AKP iktidarındaki lüks ve şatafatı ortaya koyan en somut kurumun Diyanet olduğunu ve Sayıştay denetçilerinin ise ilgisini çekmediğini ayan beyan ortaya koyan Mustafa Bildircin’in gazetemizdeki tüm haberlerini ve özellikle 15 Şubat 2025 tarihli haberini okumanızı tavsiye ederim.
Talanın boyutu öyle büyük ki geleceğimiz bir avuç azınlık için kurban ediliyor.

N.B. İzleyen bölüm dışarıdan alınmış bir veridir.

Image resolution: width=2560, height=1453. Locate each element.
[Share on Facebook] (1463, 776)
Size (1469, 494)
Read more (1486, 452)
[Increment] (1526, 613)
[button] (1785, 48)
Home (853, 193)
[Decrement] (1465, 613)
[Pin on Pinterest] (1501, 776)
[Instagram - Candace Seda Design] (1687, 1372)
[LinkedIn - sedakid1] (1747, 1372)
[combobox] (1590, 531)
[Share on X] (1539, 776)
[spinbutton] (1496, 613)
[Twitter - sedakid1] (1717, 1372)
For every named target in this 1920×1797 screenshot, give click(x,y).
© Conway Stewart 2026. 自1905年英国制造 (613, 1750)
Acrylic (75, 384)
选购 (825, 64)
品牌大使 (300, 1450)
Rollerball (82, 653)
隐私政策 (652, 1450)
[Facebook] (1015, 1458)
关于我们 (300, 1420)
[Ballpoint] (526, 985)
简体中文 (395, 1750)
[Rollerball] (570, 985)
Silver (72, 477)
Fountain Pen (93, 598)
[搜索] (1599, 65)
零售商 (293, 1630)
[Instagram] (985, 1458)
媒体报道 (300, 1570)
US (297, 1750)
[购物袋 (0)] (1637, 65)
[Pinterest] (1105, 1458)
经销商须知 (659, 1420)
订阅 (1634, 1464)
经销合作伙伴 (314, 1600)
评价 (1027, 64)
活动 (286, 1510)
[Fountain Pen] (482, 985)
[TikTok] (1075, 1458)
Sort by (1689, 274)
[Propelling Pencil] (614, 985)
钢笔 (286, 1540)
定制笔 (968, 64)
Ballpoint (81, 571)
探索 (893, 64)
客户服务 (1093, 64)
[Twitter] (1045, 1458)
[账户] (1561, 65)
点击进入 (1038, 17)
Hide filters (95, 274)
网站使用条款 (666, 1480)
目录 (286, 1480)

Gerçekler hakkında konuşmanın, yazmanın suç sayıldığı bu baskı ikliminde realizm ve sürrealizm farkını ortaya koymak biz yurttaşlara düşüyor. Hakikati söylemek bir cesaret işi değildir. Artık sadece hayatta kalmaya çalıştığımız bir yaşama mahkûm değiliz. Yaşanılası bir ülke için bir an önce kurtulmamız gerek bu düzenden. Bunun da tek bir yolu var: Türkiye’nin dört bir yanında örgütlenmek. Kolektif bir akılla bu ülkemizi ayağa kaldırabiliriz.